Inside a Delta TechOps test cell in Atlanta, a CFM LEAP spools to full thrust — titanium and heat and a sound that rattles your sternum. It's a routine moment. It's also, quietly, a strategic one.
The LEAP engine is everywhere. It powers the A320neo family via the LEAP-1A variant and the 737 MAX via the LEAP-1B. Together, those two aircraft represent the narrowbody renewal program of virtually every major airline on earth. When you book a short-haul flight in 2025, there's a reasonable chance a LEAP engine is the thing keeping you airborne.
That ubiquity has created a problem the industry doesn't talk about loudly enough. MRO shop visit backlogs for next-generation narrowbody engines are now running months beyond historical norms — shop visits that once turned around in 60 days are routinely stretching past 90. An engine pulled for overhaul isn't just a maintenance event — it's a capacity event. While it sits in the queue, the aircraft sits. Operators cover the gap with wet-leased replacements that can cost upward of $400,000 a month. Multiply that across a fleet, and the math turns painful fast.
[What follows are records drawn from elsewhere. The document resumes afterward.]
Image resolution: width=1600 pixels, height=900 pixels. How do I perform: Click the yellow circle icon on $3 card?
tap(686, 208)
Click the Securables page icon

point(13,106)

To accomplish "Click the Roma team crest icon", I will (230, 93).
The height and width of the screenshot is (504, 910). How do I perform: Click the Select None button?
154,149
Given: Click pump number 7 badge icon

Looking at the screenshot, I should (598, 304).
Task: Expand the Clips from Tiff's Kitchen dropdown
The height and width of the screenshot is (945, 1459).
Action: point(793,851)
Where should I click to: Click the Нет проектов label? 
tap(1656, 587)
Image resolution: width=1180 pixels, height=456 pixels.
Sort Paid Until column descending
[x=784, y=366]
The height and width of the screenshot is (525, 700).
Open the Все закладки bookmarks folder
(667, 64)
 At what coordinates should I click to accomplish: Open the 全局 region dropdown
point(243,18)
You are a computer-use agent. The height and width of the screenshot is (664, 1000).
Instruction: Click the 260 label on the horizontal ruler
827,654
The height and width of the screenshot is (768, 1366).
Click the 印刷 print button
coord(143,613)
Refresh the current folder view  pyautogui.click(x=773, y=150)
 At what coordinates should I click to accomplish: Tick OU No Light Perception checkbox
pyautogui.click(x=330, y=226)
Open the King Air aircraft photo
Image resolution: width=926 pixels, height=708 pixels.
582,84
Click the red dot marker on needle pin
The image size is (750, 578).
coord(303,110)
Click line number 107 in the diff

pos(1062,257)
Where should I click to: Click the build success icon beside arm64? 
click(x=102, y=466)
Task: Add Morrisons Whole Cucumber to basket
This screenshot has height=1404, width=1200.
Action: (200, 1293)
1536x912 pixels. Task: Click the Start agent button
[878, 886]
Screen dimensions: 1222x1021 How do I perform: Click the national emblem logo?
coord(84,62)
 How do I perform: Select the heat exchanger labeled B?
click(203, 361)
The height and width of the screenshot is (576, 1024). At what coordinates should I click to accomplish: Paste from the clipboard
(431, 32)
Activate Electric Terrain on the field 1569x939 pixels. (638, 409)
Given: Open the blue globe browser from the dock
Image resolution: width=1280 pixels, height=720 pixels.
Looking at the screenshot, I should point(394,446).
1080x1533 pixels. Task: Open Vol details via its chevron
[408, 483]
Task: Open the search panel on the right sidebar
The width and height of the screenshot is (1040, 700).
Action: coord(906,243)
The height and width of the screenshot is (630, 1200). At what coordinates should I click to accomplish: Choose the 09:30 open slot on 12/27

Delta TechOps just expanded to service both LEAP variants — the 1A and the 1B — making it one of the few MRO providers in North America capable of covering both dominant narrowbody platforms under one roof. As the continent's largest MRO operation, that's not a marginal capability. It's a structural position inside a constrained market.
The sharper point is commercial. Delta TechOps already sells third-party services to other carriers. LEAP support isn't an internal cost reduction — it's a revenue product with a captive market. Every airline running A320neos or MAX jets and hunting for an overhaul slot is now a potential customer.
When the same engine powers half the world's narrowbodies, whoever controls the overhaul queue controls the recovery.